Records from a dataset
────

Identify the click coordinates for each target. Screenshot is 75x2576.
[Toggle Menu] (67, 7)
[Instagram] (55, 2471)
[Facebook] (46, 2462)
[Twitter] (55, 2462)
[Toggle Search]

────

Could you transcribe the records in full, exactly?

Identify the click coordinates for each target. Screenshot is 75x2576.
[Toggle Menu] (67, 7)
[Instagram] (55, 2471)
[Facebook] (46, 2462)
[Twitter] (55, 2462)
[Toggle Search]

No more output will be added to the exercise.